- **Exercise prompt**
In the data, extract each line that holds the string "Given".

- **Dataset**

※

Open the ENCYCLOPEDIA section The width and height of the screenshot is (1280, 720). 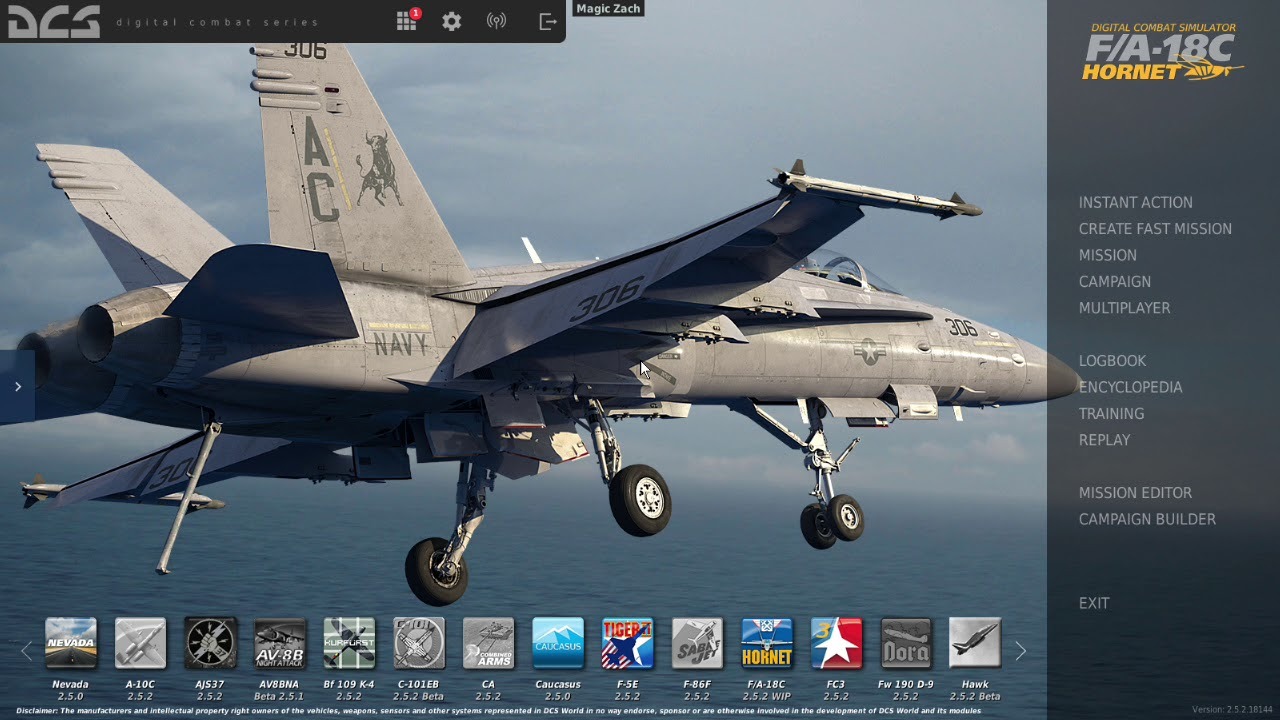coord(1130,387)
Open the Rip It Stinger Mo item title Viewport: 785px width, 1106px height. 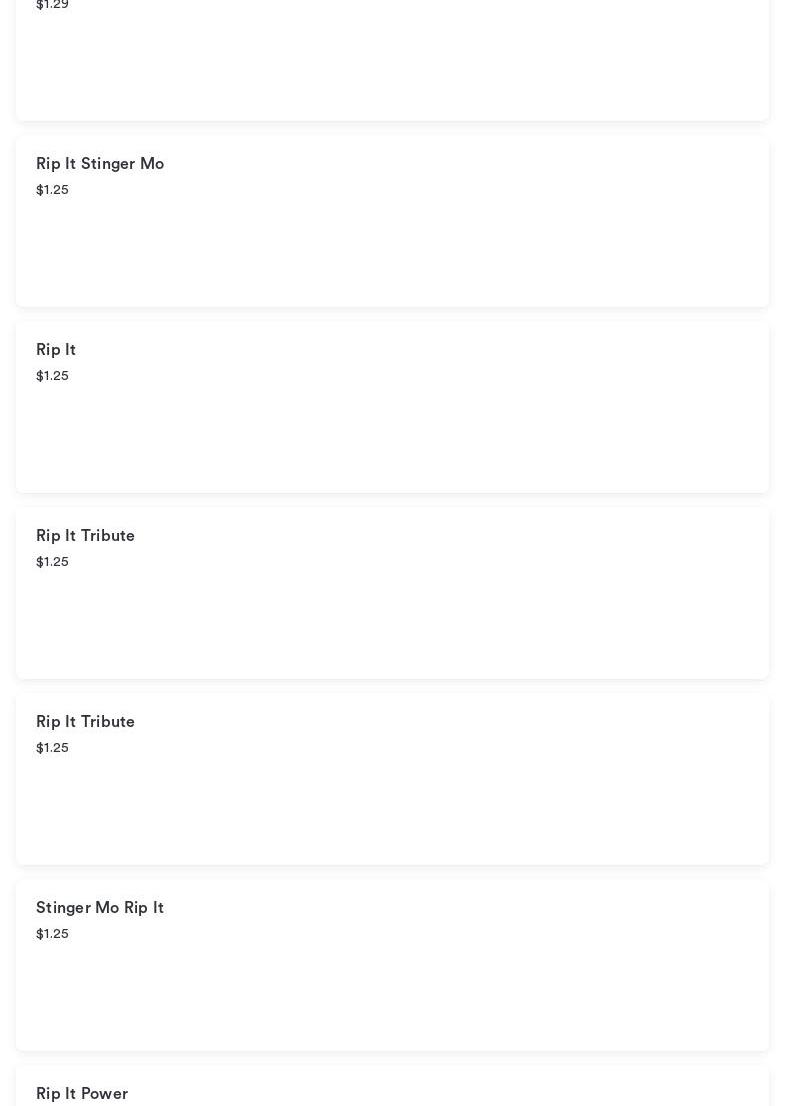[x=100, y=164]
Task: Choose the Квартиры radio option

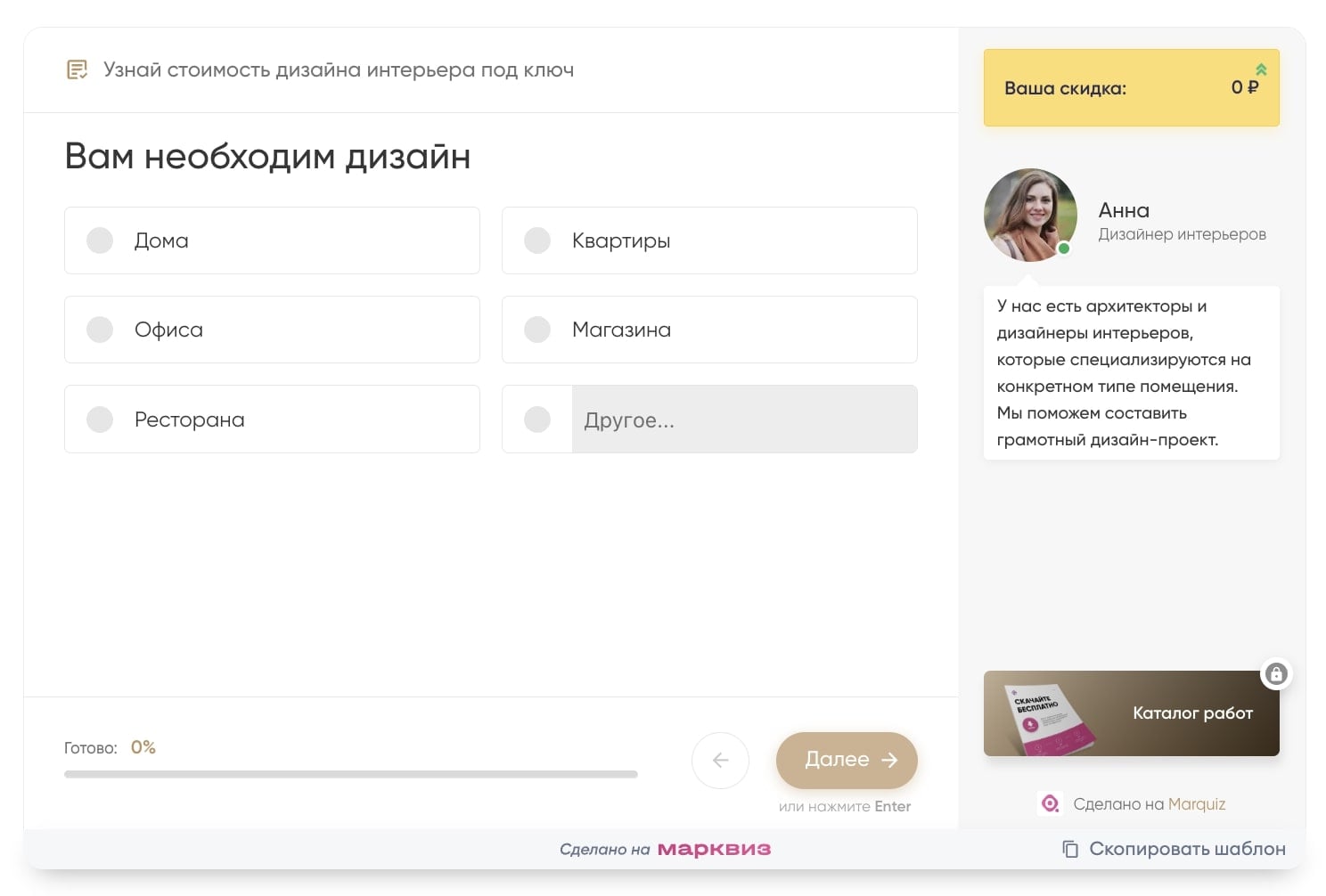Action: point(537,240)
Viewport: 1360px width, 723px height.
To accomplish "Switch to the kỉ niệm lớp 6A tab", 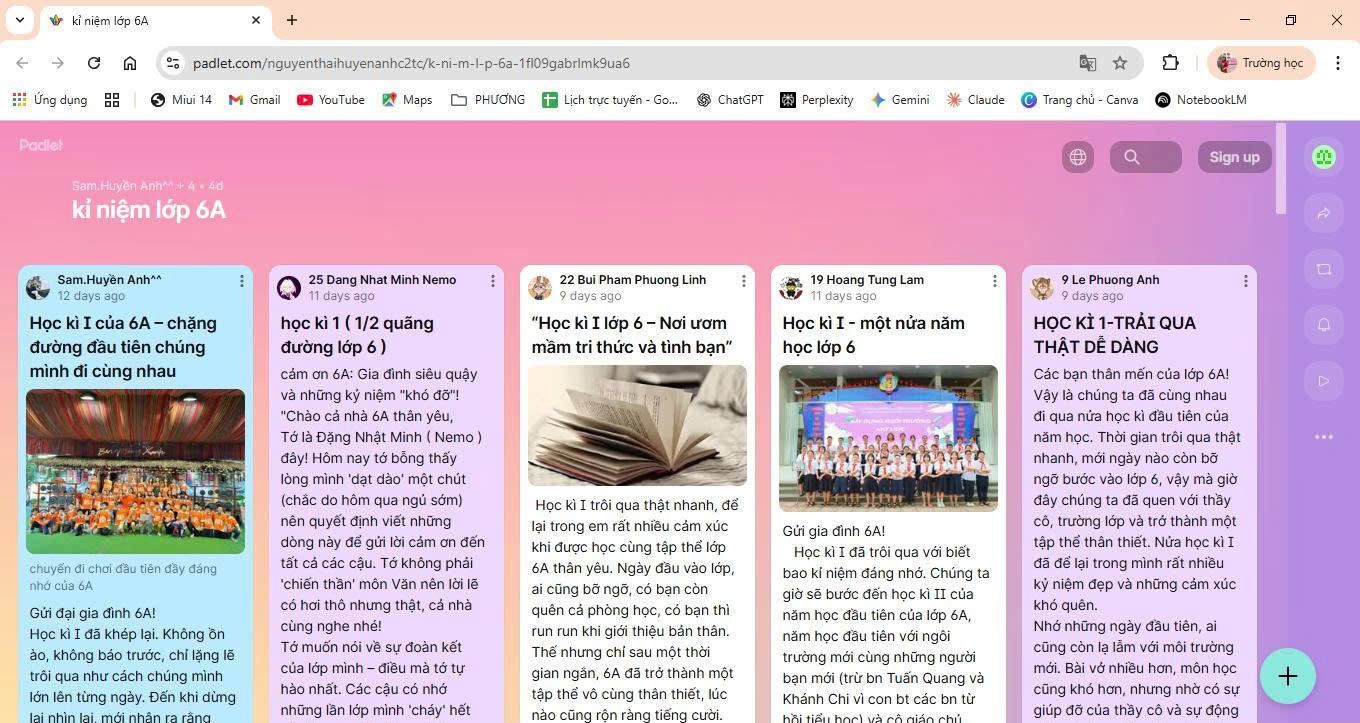I will pos(150,20).
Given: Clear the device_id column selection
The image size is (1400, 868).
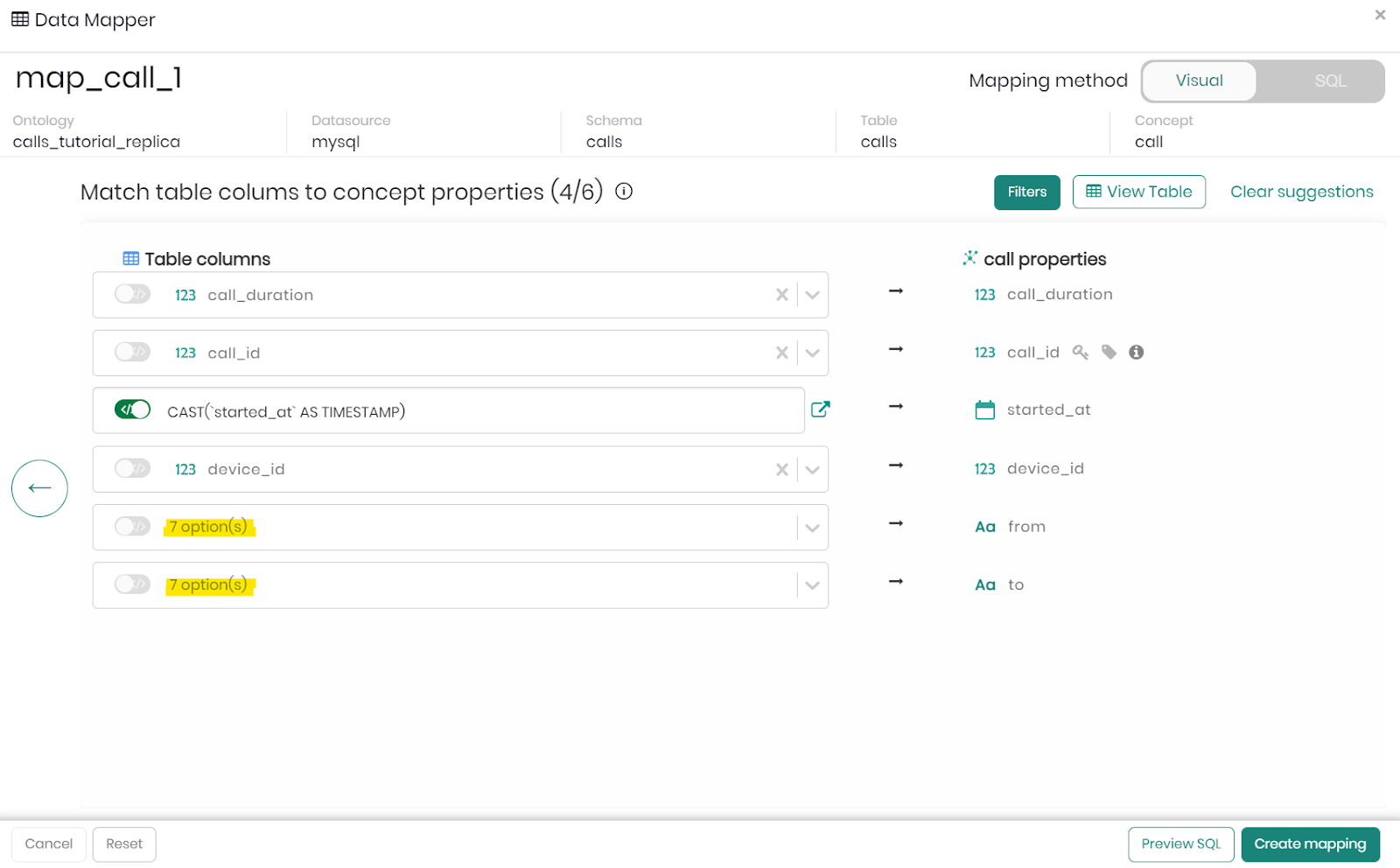Looking at the screenshot, I should point(781,470).
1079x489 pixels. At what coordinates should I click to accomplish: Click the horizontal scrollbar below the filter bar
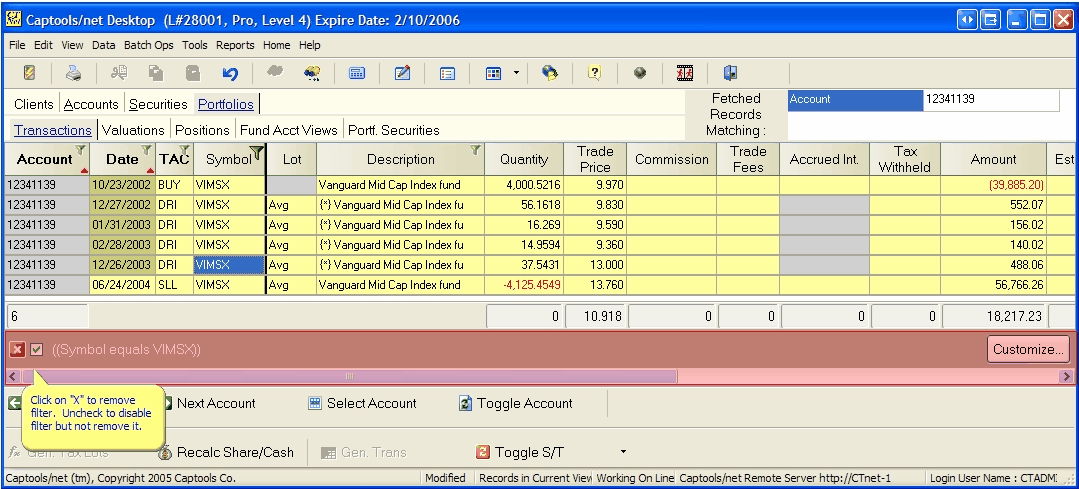pyautogui.click(x=348, y=376)
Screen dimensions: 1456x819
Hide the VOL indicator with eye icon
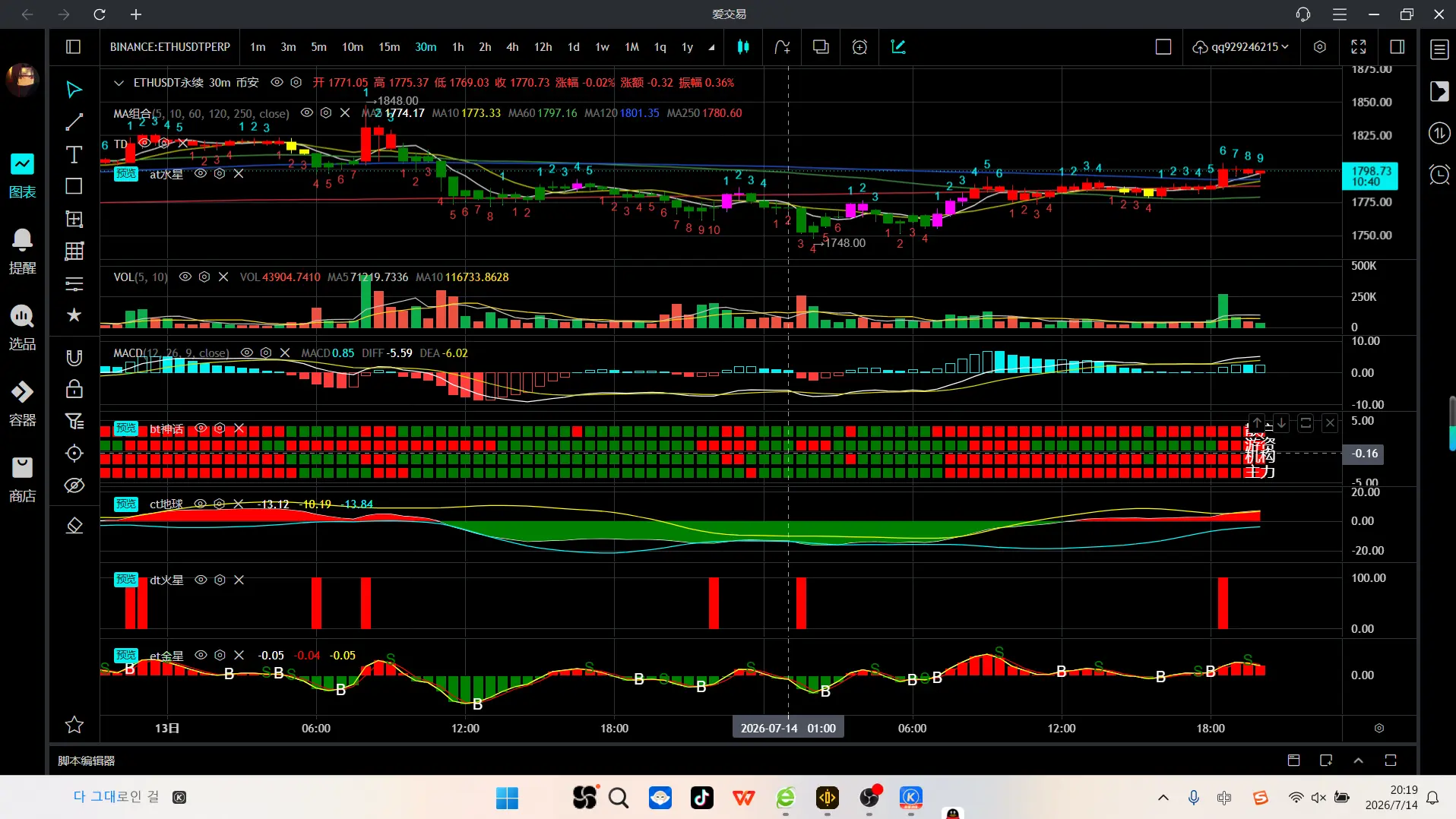(x=185, y=277)
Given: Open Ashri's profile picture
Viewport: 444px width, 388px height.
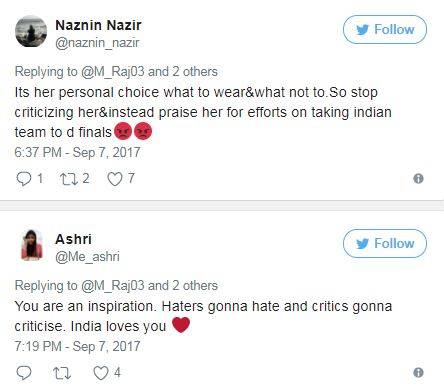Looking at the screenshot, I should click(32, 245).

※

- **Task output**
Given: Clear the device_id column selection
Given: Open Ashri's profile picture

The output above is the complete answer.